Die Warnung der FDA muss … zum Anlass genommen werden herauszufinden, wie hoch das Ketoazidose-Risiko unter SGLT2-Hemmern tatsächlich ist. Prof. Dr. Harald Klein
 

Seit Juni 2014 erhält die FDA weiter FAERS-Berichte über Ketoazidosen bei mit SGLT2-Hemmern behandelten Patienten. Man werde dieses Sicherheitsproblem weiter untersuchen, um zu ermitteln, ob die Verschreibungsinformationen dieser Medikamente möglicherweise geändert werden müssen, so die Behörde.

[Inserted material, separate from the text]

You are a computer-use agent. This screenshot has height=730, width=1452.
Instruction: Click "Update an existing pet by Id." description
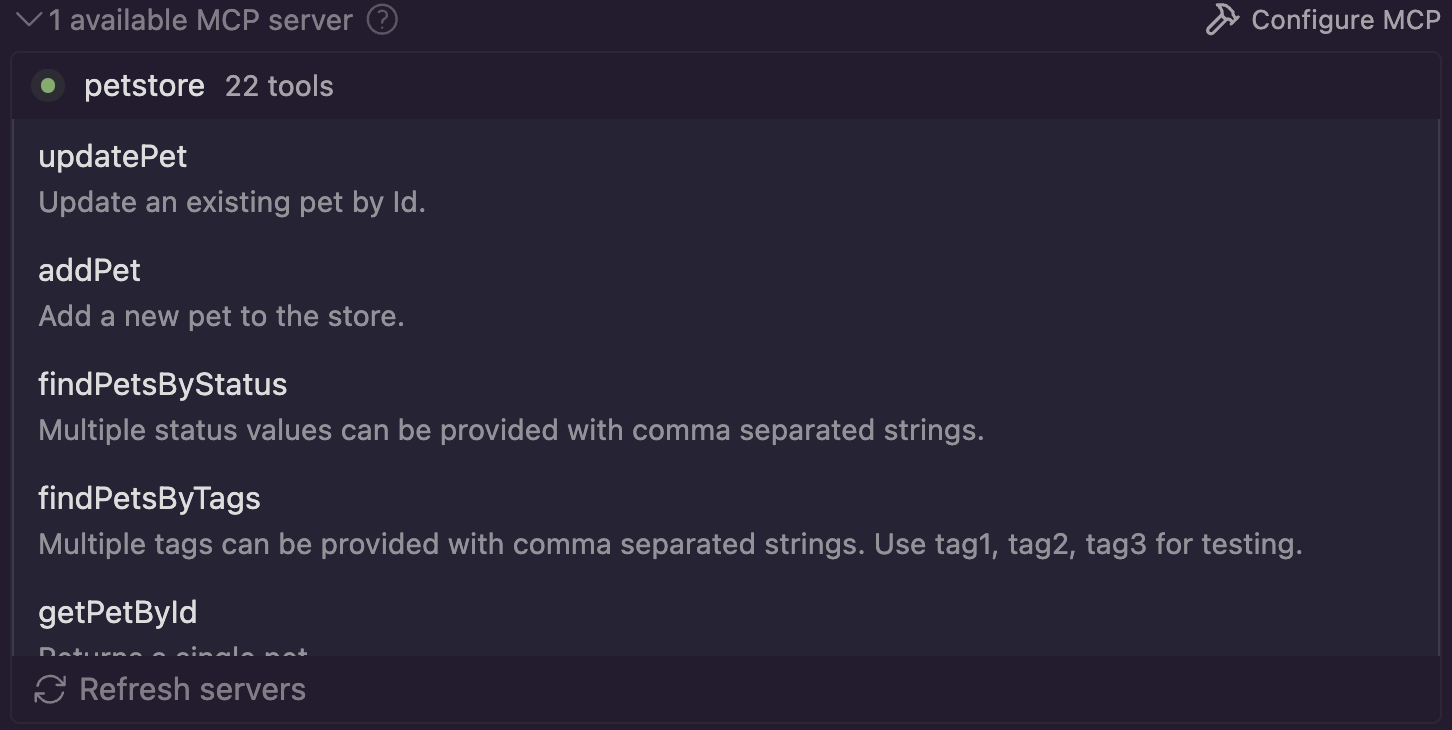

„Die Warnung der FDA muss trotz der eher geringen Zahl der Verdachtsfälle zum Anlass genommen werden herauszufinden, wie hoch das Ketoazidose-Risiko unter SGLT2-Hemmern tatsächlich ist und welche Mechanismen dem zugrunde liegen könnten“, sagte Klein.

Tatsächlich mehren sich die Hinweise, dass SGLT2-Hemmer nicht nur an den Nieren wirken. Erst kürzlich wurde berichtet, dass Dapagliflozin die Glukagon-Ausschüttung in den Alphazellen der Bauchspeicheldrüse – die ebenfalls SGLT2-Rezeptoren haben – verstärkt [2].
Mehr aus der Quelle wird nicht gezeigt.